Recently this has changed. If you look at the American League this year, almost all the teams that made or challenged for the playoffs had a monster DH, playing every game at that spot:
- David Ortiz w Boston; 38-127-.315, .401 OBP, 1.021 OPS
- Carlos Santana w Cleveland; 34-87-.259, .366 OBP, .865 OPS
- Edwin Encarnacion w Toronto: 42-127-.263, .357 OBP, .886 OPS
- Carlos Beltran w Texas: 29-93-.295, .337 OBP, .850 OPS totals (& before trade Prince Fielder)
- Mark Trumbo w Baltimore: 47-108-.256, .316 OBP, .850 OPS (59 games as DH; Pedro Alvarez 22-49-.249, .322 OBP, .826 OPS their other DH)
- Nelson Cruz w Seattle: 43-105-.287, .360 OBP, .915 OPS
- Victor Martinez w Detroit: 27-86-.289, .351 OBP, .826 OPS
- Kendrys Morales w KC: 30-93-.263, .327 OBP, .795 OPS
- Evan Gattis w Houston: 32-72-.251, .319 OBP, .826 OPS
Those are some big boppers there.
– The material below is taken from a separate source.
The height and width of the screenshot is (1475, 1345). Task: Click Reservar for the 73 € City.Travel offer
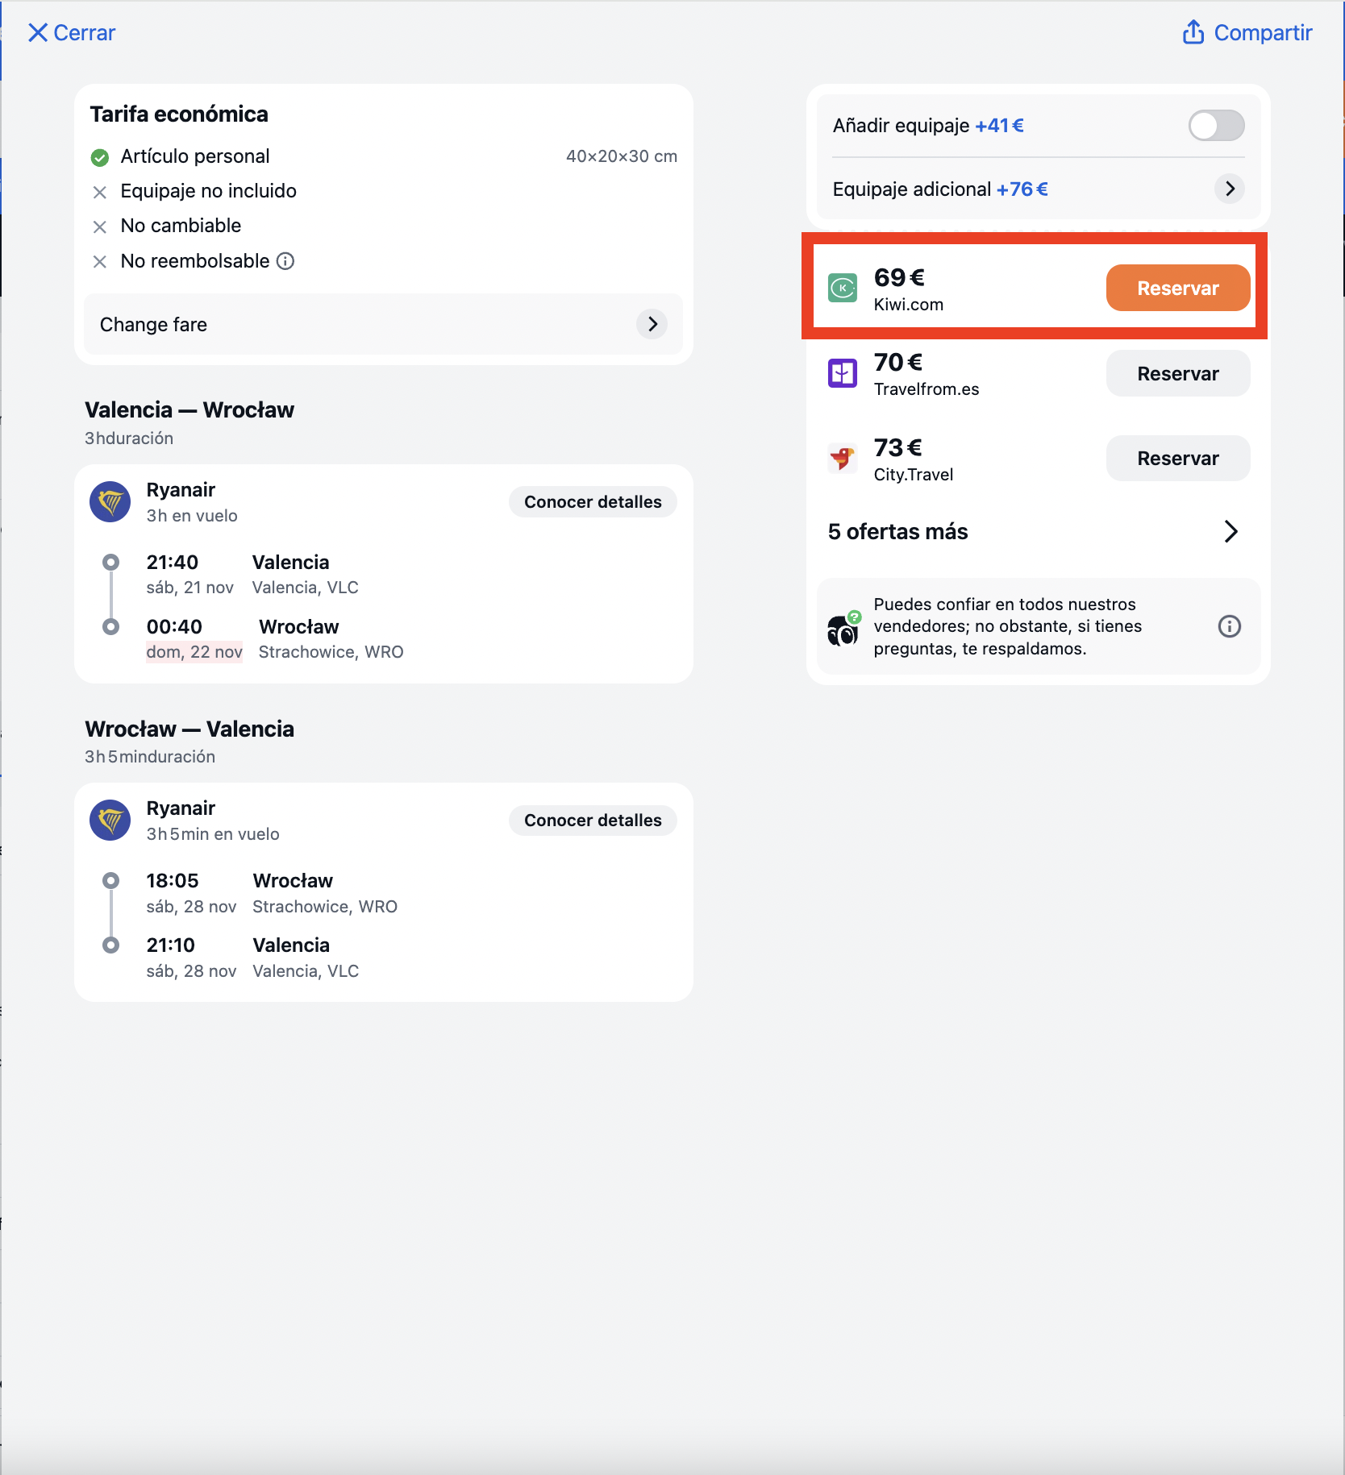coord(1178,458)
Most were 30-homer, .350 or higher OBP (On Base Percentage), and .850 or higher OPS (On-base+Slugging Pct) guys. PS: only 27 guys in the AL had OBP of .350 or higher, and only 18 had OPS of .850 or higher.
After trading Beltran and forcing Alex Rodriguez to retire, and bringing up Gary Sanchez, the Yanks put Brian McCann at the DH spot for the last two months of the year.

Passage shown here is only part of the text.